» **Aim of the task**
Work through the listing below, copying each line that carries the word "agent".

────────────────────────────────────────

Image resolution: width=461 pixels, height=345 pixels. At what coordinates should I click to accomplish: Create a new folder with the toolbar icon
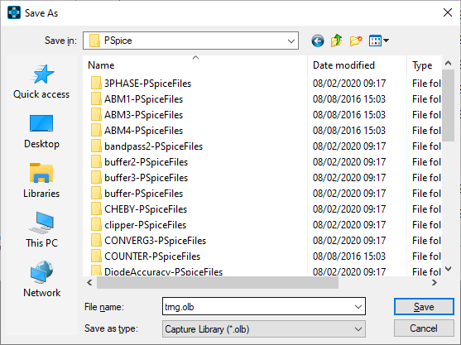(356, 41)
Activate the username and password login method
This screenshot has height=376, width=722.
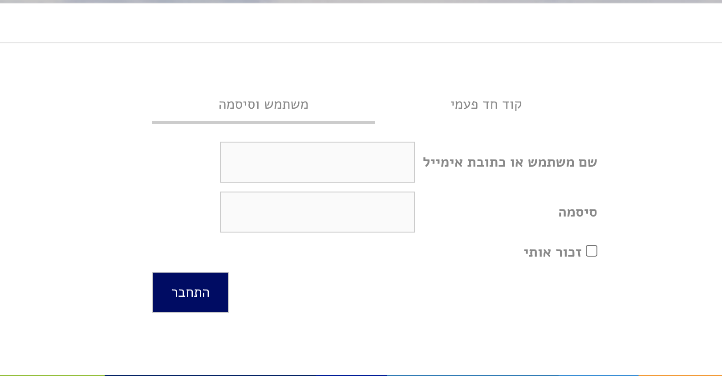tap(263, 105)
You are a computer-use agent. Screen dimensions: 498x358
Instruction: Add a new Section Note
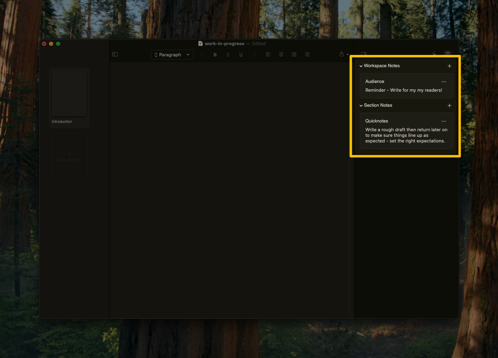click(449, 105)
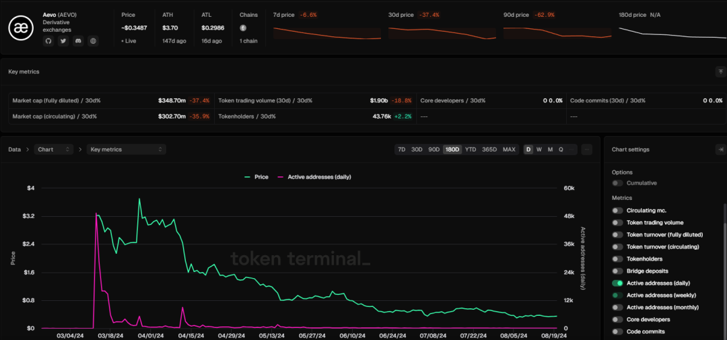727x340 pixels.
Task: Select the 30D time range tab
Action: coord(417,149)
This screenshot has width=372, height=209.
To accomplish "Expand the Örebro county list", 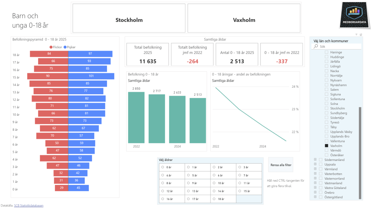I will point(315,193).
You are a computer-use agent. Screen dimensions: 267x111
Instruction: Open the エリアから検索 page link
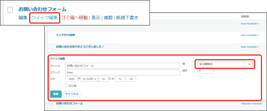[x=67, y=35]
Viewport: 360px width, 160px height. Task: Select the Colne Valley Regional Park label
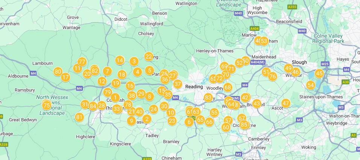coord(328,38)
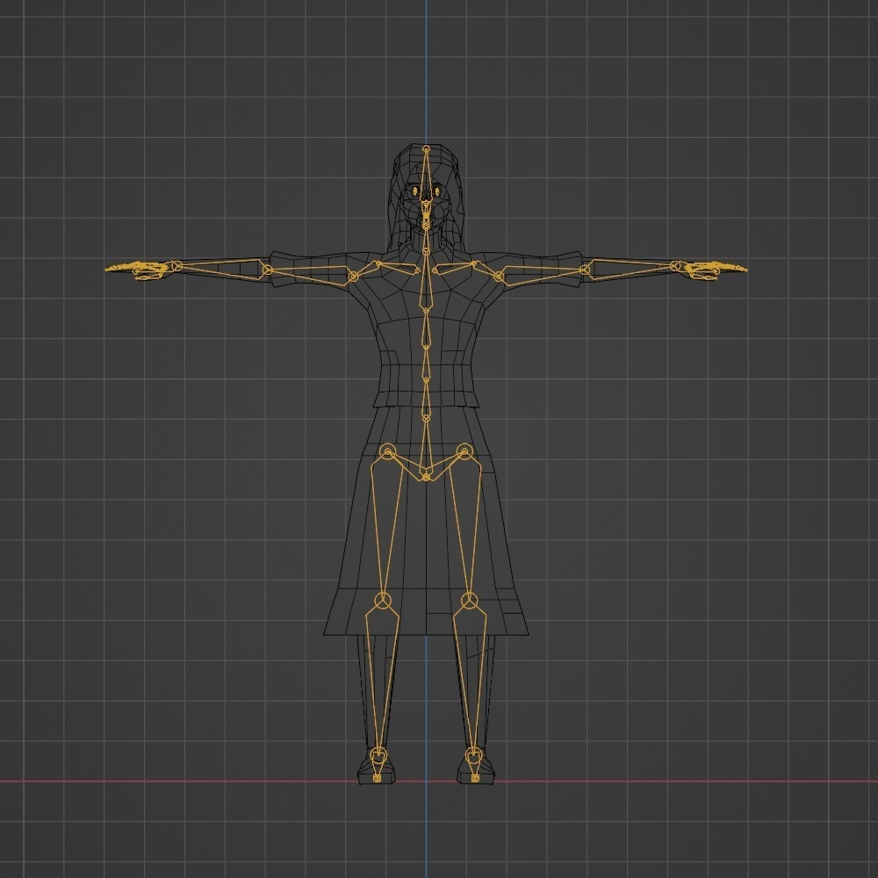Click the right hip joint circle
This screenshot has width=878, height=878.
coord(465,450)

────────────────────────────────────────

» **Exercise response**
You are a computer-use agent. Screen dimensions: 498x358
You are a computer-use agent. Screen dimensions: 267x111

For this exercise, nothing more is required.